Located north of the I-696 corridor, west of Telegraph Road in Southfield, Michigan stands a charming Korean plaza. New Seoul Plaza is home to DAEBAK Korean Barbeque and Myomee Coffee & Dessert Café. The success of these restaurants has created over 75 new local jobs as well as a steady demand for a high-end grocery marketplace that specializes in international Asian foods and goods. In response, the owners of the plaza are expanding their existing business plan by establishing a new Asian-inspired marketplace to accommodate consumer demands. The development of this new establishment, called the New Seoul Market, is currently underway, with an estimated opening slated for the fall of 2022.

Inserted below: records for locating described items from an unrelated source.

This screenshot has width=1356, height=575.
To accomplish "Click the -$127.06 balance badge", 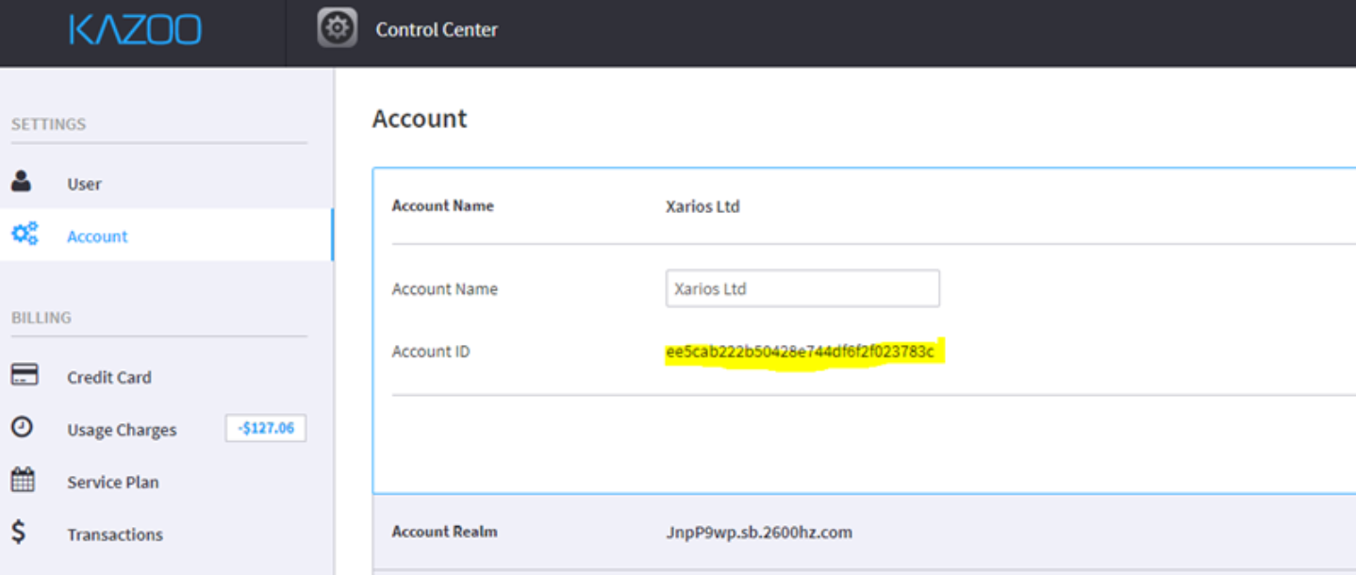I will click(265, 428).

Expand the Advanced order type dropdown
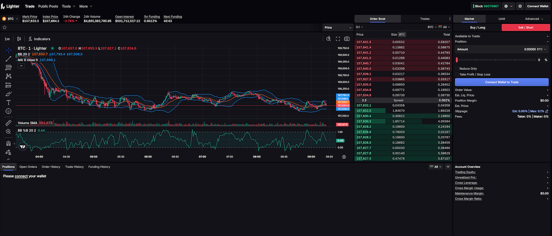click(533, 19)
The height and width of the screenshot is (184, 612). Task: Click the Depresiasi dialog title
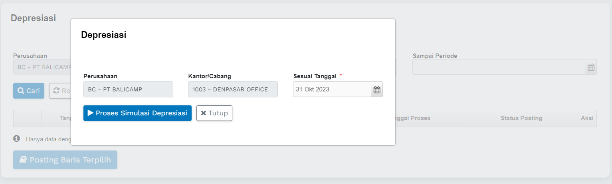pyautogui.click(x=104, y=35)
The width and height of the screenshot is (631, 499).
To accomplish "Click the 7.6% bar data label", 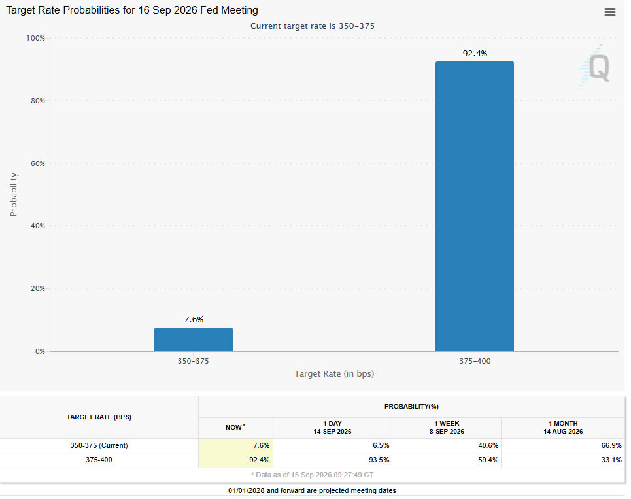I will coord(194,320).
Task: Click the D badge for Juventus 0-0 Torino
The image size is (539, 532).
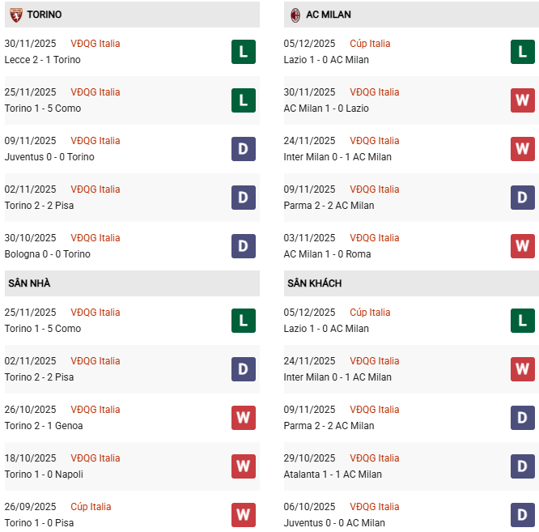Action: [243, 149]
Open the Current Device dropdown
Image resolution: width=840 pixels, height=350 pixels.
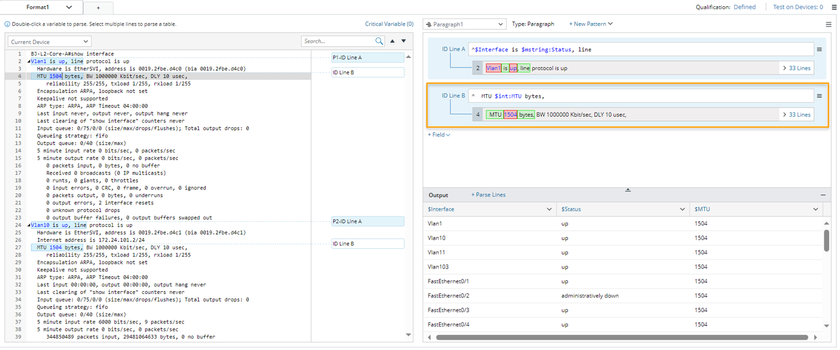pyautogui.click(x=50, y=42)
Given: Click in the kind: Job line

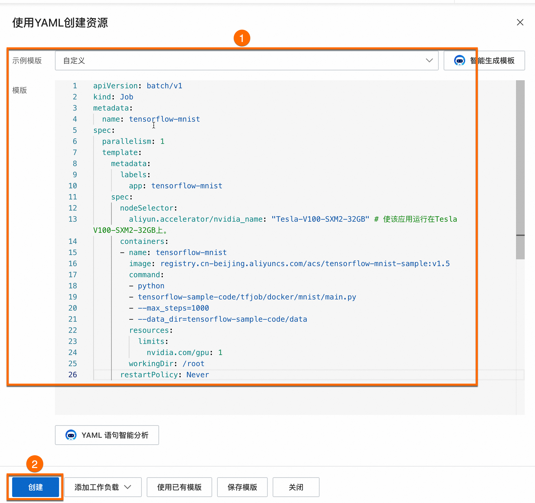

The city of Southfield has identified the underdeveloped Northwestern Service Drive as a high-impact corridor that provides a unique opportunity to connect a high-density commercial retail area along Telegraph Road to the City’s municipal core. The new market, which is being developed at 27522 Northwestern Highway, is directly east of New Seoul Plaza, and is currently occupied by a vacant commercial building that was deemed “functionally obsolete” by a Michigan Master Assessing Officer in March 2021. Prior to its development, the land was used for agricultural purposes between 1937 and 1963. From 1963 to 1974, the property was likely used to stockpile soils that were associated with construction of the Interstate 696 corridor, as well as other regional redevelopment activities. In 1986, the property was developed as a restaurant, most recently occupied by Copper Canyon Brewery, which went out of business in 2014 and has been vacant since.
PM Environmental performed a Phase I Environmental Site Assessment (ESA), which is the introductory phase of investigating if there is a potential for environmental risk or contamination on a property that would affect its value and whether additional investigation and testing is needed. The purpose is to gather sufficient information to develop an independent professional opinion about the environmental condition of the property and to identify actual or potential environmental contamination. The Phase I ESA revealed no evidence of recognized environmental conditions connected with the property, and therefore no further investigation was recommended. PM also completed a Pre-Renovation Asbestos Containing Materials (ACM) Survey which identified no ACM present within the building.
With a capital investment estimated at $3.6 million, the New Seoul Market project includes the rehabilitation of a vacant 9,440 square foot former brewery, the addition of 5,025 square feet of floor space, several facility upgrades, parking lot upgrades, outdoor seating space, and landscaping. To assist with the cost of converting a functionally obsolete building into a productive use, the City approved a Brownfield Plan that will support the developer by reimbursing brownfield eligible costs in the amount of $509,029, utilizing tax increment financing over the next 20 years. The development will create an estimated 100 temporary construction jobs and 51 full-time equivalent jobs. Once completed, the project will turn a brownfield back to a productive use, foster economic growth along one of the City’s targeted areas, and increase city tax revenues.